Even though you must struggle with your body in order to loose weight REMEMBER that your body is not the enemy. You and your body are on the same team. So berating your body or self-loathing are not the answer to loosing weight. If shame and self-loathing ever worked to promote weight-loss, we’d be a nation of thin people by now.


A blog I read puts it this way: “Often even people who are doing their best to lose weight in a way that isn’t punishing or unsustainable see losing weight as a constant battle with themselves. There is the knowing self which says that there are simple rules to follow. And then there is the fat self who is there only to refuse to follow those rules. Fat self refuses to be satisfied with less food. Fat self refuses to drop weight even during caloric deficits. And you have to beat fat self. You have to ignore fat self. Fat self is your enemy and must not be allowed to ‘win.’


It’s all horse-crap of course. Your body is not fighting with you. It’s not sabotaging you. The more you see yourself at war with your body, the more likely you are to punish it, to ignore health in favor of weight loss. And, in the end, that’s both ineffective for weight loss and damaging to your physical and mental health”

You need to remember that you didn’t become overweight because you loved yourself and your body. Rather, your weight stood as a physical testament to the conflict between you and your body.

Therefore, in order to lose weight you must rekindle your relationship with your body. You must view healthy eating as nourishing your body, and being physically active as allowing your body to do what it was made to do – MOVE!
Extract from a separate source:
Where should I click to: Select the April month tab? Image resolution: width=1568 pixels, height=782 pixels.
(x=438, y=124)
Sustained weight-loss is most achievable when you begin thinking of your body positively as an ally and not a foreign entity to be conquered, and tamed into submission. It’s hard to focus on the health of your body when you’re busy viewing it as the villain in the battle of you against your fat self.

Work with your body - giving it the calories and nutrients it needs, giving it the rest it needs, giving it the exercise it needs.
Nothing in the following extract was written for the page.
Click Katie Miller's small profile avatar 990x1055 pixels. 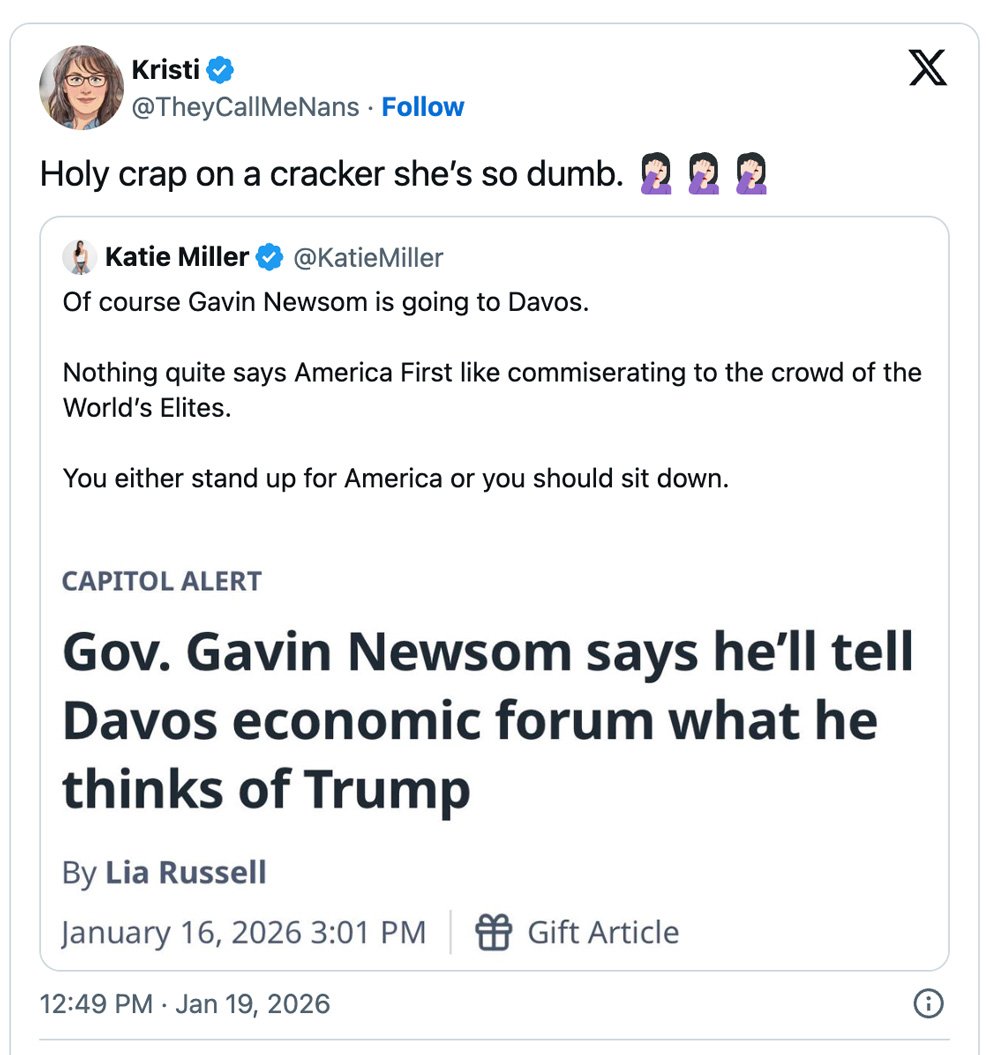(79, 258)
One great way to change the way you think about your body is to write a letter to your body. I realize you may think this sounds “hokey” but hear me out. Having to verbalize your thoughts about your body forces you “see” what you really think. Without having to put thoughts into words we tend to excuse or disregard our true thoughts. So take 15 minutes and write a short letter to your body telling it how you feel about it, how you’ve been treating it, how you want to feel about it and how you are going to treat it in order to be on the same team as it.

No one has to know that you’re writing letters to your body – if they did they might emit you the psyche ward. This is just for you, so write whatever you want. If you fee like a freak doing it, go ahead and destroy the letter afterwards. If you kind of enjoyed being able to voice your feelings, keep the letter to read as a reminder to love your body.